Based on the method in the above embodiment, the embodiment of the present application provides a computer-readable storage medium storing a computer program, which when executed on a processor, causes the processor to perform the method in the above embodiment.
Based on the method in the above embodiment, the embodiment of the application provides an electronic device. The electronic device may comprise at least one memory for storing a program and at least one processor for executing the program stored in the memory. Wherein the processor is adapted to perform the method described in the above embodiments when the program stored in the memory is executed.
By way of example, the electronic device may be a cell phone, tablet computer, desktop computer, laptop computer, handheld computer, notebook computer, server, ultra-mobile personal computer, UMPC, netbook, as well as a cellular telephone, personal Digital Assistant (PDA), augmented reality (augmented reality, AR) device, virtual Reality (VR) device, artificial intelligence (ARTIFICIAL INTELLIGENCE, AI) device, wearable device, vehicle device, smart home device, and/or smart city device, the specific category of which the embodiments of the present application are not particularly limited.
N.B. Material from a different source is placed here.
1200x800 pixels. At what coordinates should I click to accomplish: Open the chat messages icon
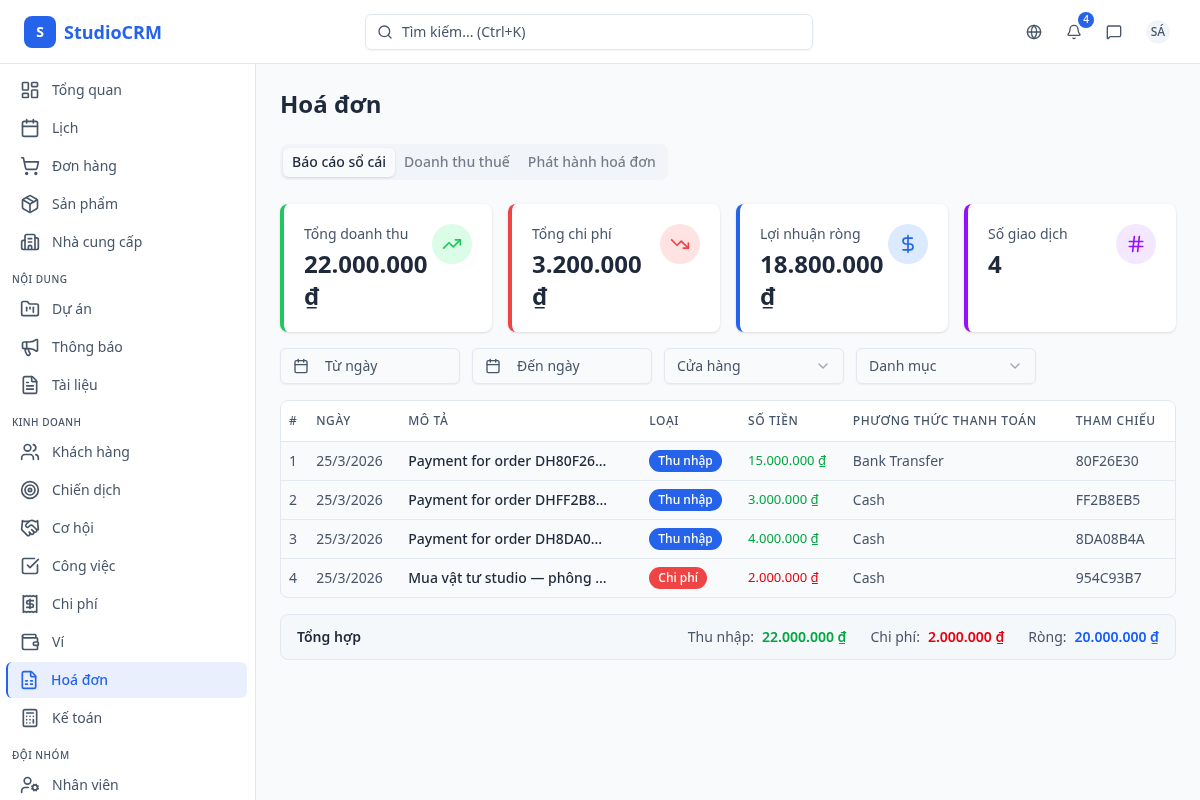click(x=1114, y=32)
In the above embodiments, it may be implemented in whole or in part by software, hardware, firmware, or any combination thereof. When implemented in software, may be implemented in whole or in part in the form of a computer program product. The computer program product includes one or more computer instructions. When loaded and executed on a computer, produces a flow or function in accordance with embodiments of the present invention, in whole or in part. The computer may be a general purpose computer, a special purpose computer, a computer network, or other programmable apparatus. The computer instructions may be stored in or transmitted from one computer-readable storage medium to another, for example, by wired (e.g., coaxial cable, optical fiber, digital Subscriber Line (DSL)), or wireless (e.g., infrared, wireless, microwave, etc.). The computer readable storage medium may be any available medium that can be accessed by a computer or a data storage device such as a server, data center, etc. that contains an integration of one or more available media. The usable medium may be a magnetic medium (e.g., floppy disk, hard disk, magnetic tape), an optical medium (e.g., DVD), or a semiconductor medium (e.g., solid State Disk (SSD)), etc.
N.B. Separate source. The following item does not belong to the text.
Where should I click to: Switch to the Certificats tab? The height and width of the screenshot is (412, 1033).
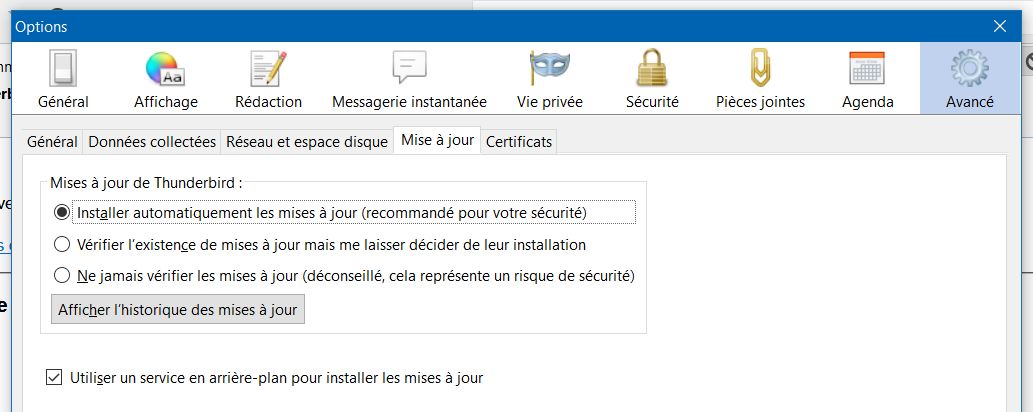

It will be appreciated that the various numerical numbers referred to in the embodiments of the present application are merely for ease of description and are not intended to limit the scope of the embodiments of the present application. It should be understood that, in the embodiment of the present application, the sequence number of each process does not mean the sequence of execution, and the execution sequence of each process should be determined by the function and the internal logic of each process, and should not limit the implementation process of the embodiment of the present application.
The foregoing embodiments have been provided for the purpose of illustrating the general principles of the present application in further detail, and are not to be construed as limiting the scope of the application, but are merely intended to cover any modifications, equivalents, improvements, etc. based on the teachings of the application.